Il troglodita Trump e la festa di Miami



di M. H. Lagarde - CubaSì


Attraverso un comunicato reso pubblico poche ore dopo il decesso del leader della Rivoluzione Cubana, Fidel Castro Ruz, il presidente più impopolare mai eletto negli Stati Uniti d’America ha affermato: «Oggi il mondo apprende della morte di un brutale dittatore che ha oppresso il proprio popolo per circa sei decenni.

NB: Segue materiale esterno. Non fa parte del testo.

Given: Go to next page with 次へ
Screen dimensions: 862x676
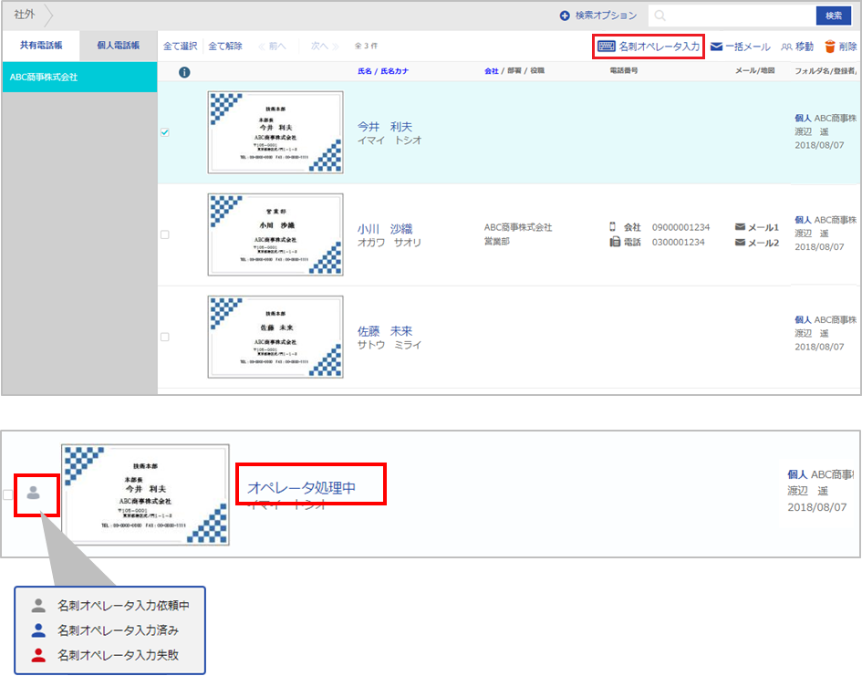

L’eredità di Fidel Castro è fatta di plotoni d’esecuzione, ruberie, sofferenze inimmaginabili, povertà e negazione dei diritti umani fondamentali.

Mentre Cuba continua ad essere un’isola totalitaria, il mio augurio è che questo giorno significhi l’allontanarsi dagli orrori che sono durati per troppo tempo, e andare verso un futuro nel quale il meraviglioso popolo cubano possa finalmente vivere in quella libertà che tanto merita.

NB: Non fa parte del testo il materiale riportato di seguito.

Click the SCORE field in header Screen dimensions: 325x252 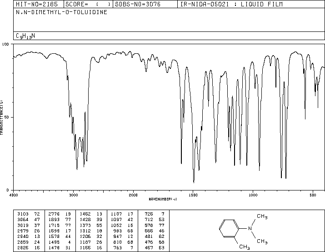[88, 4]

Anche se le tragedie, i dolori e le morti causate da Fidel Castro non possono essere cancellate, il nostro governo farà tutto il possibile affinché il popolo cubano possa finalmente iniziare il proprio viaggio verso la prosperità e la libertà».

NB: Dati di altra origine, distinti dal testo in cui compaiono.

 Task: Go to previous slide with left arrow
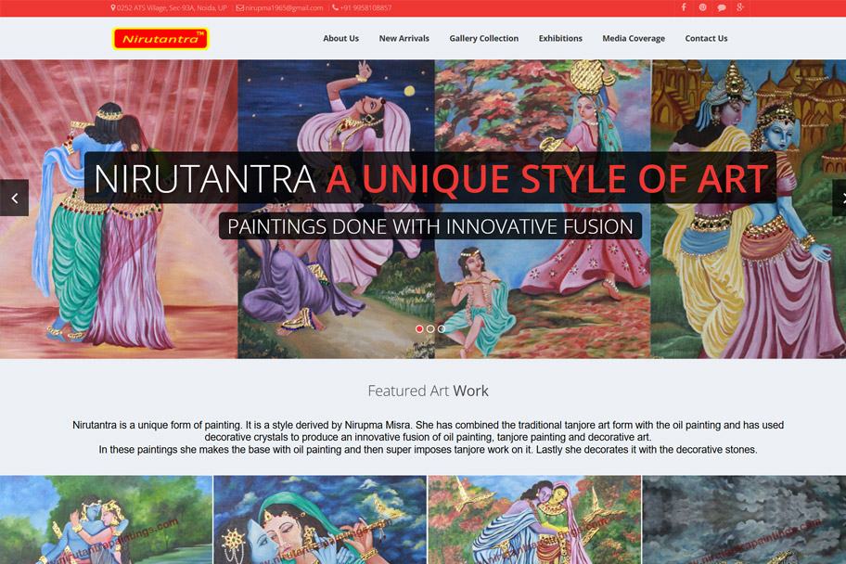click(14, 198)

L’irrispettoso messaggio di Trump contrasta con le dichiarazioni di decine di leader politici e figure mondiali, incluso il presidente uscente degli Stati Uniti Barack Obama, che hanno dato risalto alle forti emozioni provocate dal compagno Fidel per tutta la sua vita, all’impatto della Rivoluzione sulla vita dei cubani ed espresso condoglianze alla famiglia del leader cubano.

L’ultima bravata di Trump, tuttavia, era in sintonia con l’immorale festa per celebrare «la morte di Fidel» dove centinaia di cubani riuniti di fronte al ristorante Versailles a Miami, hanno brindato con champagne e gridato offese contro la memoria dello scomparso leader cubano.

Come dichiarato da Trump nel suo comunicato: «Mi unisco ai cubano-statunitensi che mi hanno appoggiato durante la campagna presidenziale, tra cui l’Associazione dei Veterani Brigata 2506 che mi ha sostenuto, con la speranza che un giorno potremo vedere una Cuba libera».

A quanto pare il nuovo presidente, che a causa delle sue dichiarazioni contro le donne e gli immigrati, ha perso nel voto popolare rispetto alla democratica Hillary Clinton, sembra pronto a ripetere gli errori di quei governi nordamericani che hanno scelto di sostenere un gruppo di mafiosi eredi della sanguinaria dittatura di Fulgencio Batista a scapito dei diritti umani, non solo dell’immensa maggioranza del popolo cubano, ma anche dei cittadini statunitensi.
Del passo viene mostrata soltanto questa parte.